Topic Consumer Protection
Key Words Fair Debt Collection Practices Act; Bankruptcy; Discharged Debt
C A S E   S U M M A R Y
Facts Wagner filed Chapter 7 bankruptcy and received a discharge of her debts in 1997. Among the debts discharged was a note secured by a mortgage of real property. After the discharge, the note and mortgage were assigned to Ocwen, which is in the business of buying and collecting defaulted debts. Ocwen attempted to collect the discharged debt from Wagner. She sued, claiming violation of the Fair Debt Collection Practices Act for attempting to collect money from her that she did not owe. Ocwen moved to have the claim dismissed, contending that her only remedy would be under the Bankruptcy Code.

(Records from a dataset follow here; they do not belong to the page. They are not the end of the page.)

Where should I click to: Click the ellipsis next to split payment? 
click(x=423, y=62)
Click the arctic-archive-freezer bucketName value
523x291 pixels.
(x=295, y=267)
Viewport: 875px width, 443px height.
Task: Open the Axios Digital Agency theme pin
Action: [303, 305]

Decision Motion denied. Since Wagner's debts had been discharged, she was not a debtor to Ocwen, who attempted to collect money from her. Ocwen's claim that only the Bankruptcy Code, but not the Fair Debt Collection Practices Act, could apply is incorrect. Both laws can be violated at the same time. Ocwen could be found in contempt of the Bankruptcy Code and in violation of the FDCPA. "Wagner's FDCPA claim, at its foundation, is no different from that of any other debtor who is dunned by a creditor who in fact is not owed any money; the fact that her debt was discharged in bankruptcy does not logically differentiate her case from that of a debtor whose debt was discharged in some other way."
Citation Wagner v. Ocwen Federal Bank, FSB, 2000 WL 1382222 (N.D. Ill., 2000)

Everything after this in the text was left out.